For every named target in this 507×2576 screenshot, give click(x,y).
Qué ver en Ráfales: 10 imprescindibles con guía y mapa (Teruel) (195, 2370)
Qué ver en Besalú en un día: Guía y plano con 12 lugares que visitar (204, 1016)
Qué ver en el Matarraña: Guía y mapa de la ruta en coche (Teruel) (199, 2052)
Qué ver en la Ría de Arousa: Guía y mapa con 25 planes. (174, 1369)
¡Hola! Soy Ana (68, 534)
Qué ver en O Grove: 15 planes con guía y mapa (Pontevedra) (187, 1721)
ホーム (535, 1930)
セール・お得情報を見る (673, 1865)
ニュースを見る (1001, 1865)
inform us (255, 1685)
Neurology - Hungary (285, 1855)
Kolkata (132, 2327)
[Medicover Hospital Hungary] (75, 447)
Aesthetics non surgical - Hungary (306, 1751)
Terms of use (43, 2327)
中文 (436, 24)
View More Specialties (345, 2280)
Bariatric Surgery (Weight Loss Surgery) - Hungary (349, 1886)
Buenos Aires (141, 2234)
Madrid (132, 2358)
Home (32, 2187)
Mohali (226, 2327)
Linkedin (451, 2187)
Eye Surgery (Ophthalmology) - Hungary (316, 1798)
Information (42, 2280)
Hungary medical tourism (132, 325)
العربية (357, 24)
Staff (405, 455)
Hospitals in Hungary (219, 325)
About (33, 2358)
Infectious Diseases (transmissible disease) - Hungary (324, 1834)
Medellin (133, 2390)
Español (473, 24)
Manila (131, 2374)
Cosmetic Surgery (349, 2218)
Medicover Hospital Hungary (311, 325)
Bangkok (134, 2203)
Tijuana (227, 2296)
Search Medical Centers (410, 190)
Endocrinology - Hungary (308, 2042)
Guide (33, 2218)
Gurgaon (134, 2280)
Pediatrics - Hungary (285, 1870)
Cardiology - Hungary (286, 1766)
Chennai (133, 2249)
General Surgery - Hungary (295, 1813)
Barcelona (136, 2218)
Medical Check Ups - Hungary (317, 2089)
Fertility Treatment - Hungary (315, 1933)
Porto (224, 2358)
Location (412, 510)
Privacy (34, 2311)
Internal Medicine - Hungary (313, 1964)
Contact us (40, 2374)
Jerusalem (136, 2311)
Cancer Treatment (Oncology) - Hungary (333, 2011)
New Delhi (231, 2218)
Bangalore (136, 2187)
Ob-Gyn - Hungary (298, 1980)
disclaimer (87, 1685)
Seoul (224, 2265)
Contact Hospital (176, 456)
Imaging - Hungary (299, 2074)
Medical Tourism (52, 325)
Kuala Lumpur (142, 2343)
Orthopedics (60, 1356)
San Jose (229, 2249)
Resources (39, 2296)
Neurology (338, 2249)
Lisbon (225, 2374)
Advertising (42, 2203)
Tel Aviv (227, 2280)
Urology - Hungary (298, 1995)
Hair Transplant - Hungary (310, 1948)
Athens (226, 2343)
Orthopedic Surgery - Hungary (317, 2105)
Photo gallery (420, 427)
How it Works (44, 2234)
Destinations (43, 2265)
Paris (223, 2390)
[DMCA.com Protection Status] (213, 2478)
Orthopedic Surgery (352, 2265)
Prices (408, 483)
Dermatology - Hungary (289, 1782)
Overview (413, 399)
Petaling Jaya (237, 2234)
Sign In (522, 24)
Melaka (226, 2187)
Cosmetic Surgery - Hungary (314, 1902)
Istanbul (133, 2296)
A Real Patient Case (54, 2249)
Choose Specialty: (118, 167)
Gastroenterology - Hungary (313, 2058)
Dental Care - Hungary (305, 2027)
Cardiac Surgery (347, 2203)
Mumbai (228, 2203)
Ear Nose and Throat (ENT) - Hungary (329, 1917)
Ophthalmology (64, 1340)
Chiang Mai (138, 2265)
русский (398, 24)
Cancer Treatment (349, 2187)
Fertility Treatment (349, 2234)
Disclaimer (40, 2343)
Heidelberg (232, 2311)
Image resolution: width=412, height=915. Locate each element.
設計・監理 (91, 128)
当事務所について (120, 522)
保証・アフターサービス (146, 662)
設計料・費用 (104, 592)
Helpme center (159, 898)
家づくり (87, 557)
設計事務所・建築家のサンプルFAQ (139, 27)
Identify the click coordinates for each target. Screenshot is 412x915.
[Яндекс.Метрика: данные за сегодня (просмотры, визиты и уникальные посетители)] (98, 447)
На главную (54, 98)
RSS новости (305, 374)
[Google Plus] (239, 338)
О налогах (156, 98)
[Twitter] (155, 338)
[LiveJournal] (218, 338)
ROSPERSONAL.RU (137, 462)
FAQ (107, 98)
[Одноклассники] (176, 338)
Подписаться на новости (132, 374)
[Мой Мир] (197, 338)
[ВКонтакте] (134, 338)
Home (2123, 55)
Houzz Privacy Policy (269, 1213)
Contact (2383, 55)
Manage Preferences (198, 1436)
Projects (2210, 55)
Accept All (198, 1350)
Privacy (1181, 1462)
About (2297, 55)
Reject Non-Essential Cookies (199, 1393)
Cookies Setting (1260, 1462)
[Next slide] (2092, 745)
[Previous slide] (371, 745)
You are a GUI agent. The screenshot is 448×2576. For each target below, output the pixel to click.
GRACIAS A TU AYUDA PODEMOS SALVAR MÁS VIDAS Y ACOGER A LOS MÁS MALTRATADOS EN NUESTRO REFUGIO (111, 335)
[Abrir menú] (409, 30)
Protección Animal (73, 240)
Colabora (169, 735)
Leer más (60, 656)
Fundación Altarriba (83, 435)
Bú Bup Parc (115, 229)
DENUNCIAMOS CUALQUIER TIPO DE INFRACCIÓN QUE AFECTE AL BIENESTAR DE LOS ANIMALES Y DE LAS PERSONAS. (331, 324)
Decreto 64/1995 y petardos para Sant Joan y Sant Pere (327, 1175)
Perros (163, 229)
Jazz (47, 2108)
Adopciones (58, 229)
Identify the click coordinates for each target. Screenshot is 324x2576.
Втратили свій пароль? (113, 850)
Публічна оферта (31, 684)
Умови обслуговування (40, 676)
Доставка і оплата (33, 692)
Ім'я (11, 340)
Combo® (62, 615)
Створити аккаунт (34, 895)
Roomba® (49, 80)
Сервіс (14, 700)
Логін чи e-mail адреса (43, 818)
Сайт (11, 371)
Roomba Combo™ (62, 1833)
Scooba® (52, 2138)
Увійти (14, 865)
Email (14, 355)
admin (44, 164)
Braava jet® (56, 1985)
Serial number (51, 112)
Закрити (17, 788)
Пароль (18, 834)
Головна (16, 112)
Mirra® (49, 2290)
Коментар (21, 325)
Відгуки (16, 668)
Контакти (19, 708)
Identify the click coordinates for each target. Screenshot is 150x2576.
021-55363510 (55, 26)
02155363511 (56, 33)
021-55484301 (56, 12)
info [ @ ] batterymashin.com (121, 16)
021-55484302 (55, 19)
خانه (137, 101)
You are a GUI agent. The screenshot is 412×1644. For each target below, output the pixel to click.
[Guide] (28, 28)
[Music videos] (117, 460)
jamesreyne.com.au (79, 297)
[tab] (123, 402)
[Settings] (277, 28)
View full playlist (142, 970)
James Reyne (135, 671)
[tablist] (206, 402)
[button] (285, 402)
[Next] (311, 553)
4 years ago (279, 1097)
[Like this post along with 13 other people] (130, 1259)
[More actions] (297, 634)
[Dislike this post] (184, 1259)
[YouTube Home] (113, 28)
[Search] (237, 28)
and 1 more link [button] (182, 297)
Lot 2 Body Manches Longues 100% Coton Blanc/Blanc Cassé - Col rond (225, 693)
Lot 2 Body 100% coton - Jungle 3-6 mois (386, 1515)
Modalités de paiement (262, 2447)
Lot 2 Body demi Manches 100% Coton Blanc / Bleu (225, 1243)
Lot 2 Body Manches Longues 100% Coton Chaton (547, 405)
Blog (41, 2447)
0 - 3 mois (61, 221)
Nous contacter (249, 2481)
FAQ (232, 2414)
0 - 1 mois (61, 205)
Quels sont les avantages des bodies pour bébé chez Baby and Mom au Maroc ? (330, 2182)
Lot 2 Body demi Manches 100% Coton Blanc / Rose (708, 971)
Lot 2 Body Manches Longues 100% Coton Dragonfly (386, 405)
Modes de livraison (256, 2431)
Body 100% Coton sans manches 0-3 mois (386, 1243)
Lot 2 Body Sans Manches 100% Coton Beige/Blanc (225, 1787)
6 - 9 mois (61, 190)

* * * * * * *

### Your goal
As listed above, the lines from the line with "ホーム (535, 1930)" to the line with "Prices (408, 483)" are to be echoed exactly, with both ends included and nothing added.

### Task response
ホーム (535, 1930)
セール・お得情報を見る (673, 1865)
ニュースを見る (1001, 1865)
inform us (255, 1685)
Neurology - Hungary (285, 1855)
Kolkata (132, 2327)
[Medicover Hospital Hungary] (75, 447)
Aesthetics non surgical - Hungary (306, 1751)
Terms of use (43, 2327)
中文 (436, 24)
View More Specialties (345, 2280)
Bariatric Surgery (Weight Loss Surgery) - Hungary (349, 1886)
Buenos Aires (141, 2234)
Madrid (132, 2358)
Home (32, 2187)
Mohali (226, 2327)
Linkedin (451, 2187)
Eye Surgery (Ophthalmology) - Hungary (316, 1798)
Information (42, 2280)
Hungary medical tourism (132, 325)
العربية (357, 24)
Staff (405, 455)
Hospitals in Hungary (219, 325)
About (33, 2358)
Infectious Diseases (transmissible disease) - Hungary (324, 1834)
Medellin (133, 2390)
Español (473, 24)
Manila (131, 2374)
Cosmetic Surgery (349, 2218)
Medicover Hospital Hungary (311, 325)
Bangkok (134, 2203)
Tijuana (227, 2296)
Search Medical Centers (410, 190)
Endocrinology - Hungary (308, 2042)
Guide (33, 2218)
Gurgaon (134, 2280)
Pediatrics - Hungary (285, 1870)
Cardiology - Hungary (286, 1766)
Chennai (133, 2249)
General Surgery - Hungary (295, 1813)
Barcelona (136, 2218)
Medical Check Ups - Hungary (317, 2089)
Fertility Treatment - Hungary (315, 1933)
Porto (224, 2358)
Location (412, 510)
Privacy (34, 2311)
Internal Medicine - Hungary (313, 1964)
Contact us (40, 2374)
Jerusalem (136, 2311)
Cancer Treatment (Oncology) - Hungary (333, 2011)
New Delhi (231, 2218)
Bangalore (136, 2187)
Ob-Gyn - Hungary (298, 1980)
disclaimer (87, 1685)
Seoul (224, 2265)
Contact Hospital (176, 456)
Imaging - Hungary (299, 2074)
Medical Tourism (52, 325)
Kuala Lumpur (142, 2343)
Orthopedics (60, 1356)
San Jose (229, 2249)
Resources (39, 2296)
Neurology (338, 2249)
Lisbon (225, 2374)
Advertising (42, 2203)
Tel Aviv (227, 2280)
Urology - Hungary (298, 1995)
Hair Transplant - Hungary (310, 1948)
Athens (226, 2343)
Orthopedic Surgery - Hungary (317, 2105)
Photo gallery (420, 427)
How it Works (44, 2234)
Destinations (43, 2265)
Paris (223, 2390)
[DMCA.com Protection Status] (213, 2478)
Orthopedic Surgery (352, 2265)
Prices (408, 483)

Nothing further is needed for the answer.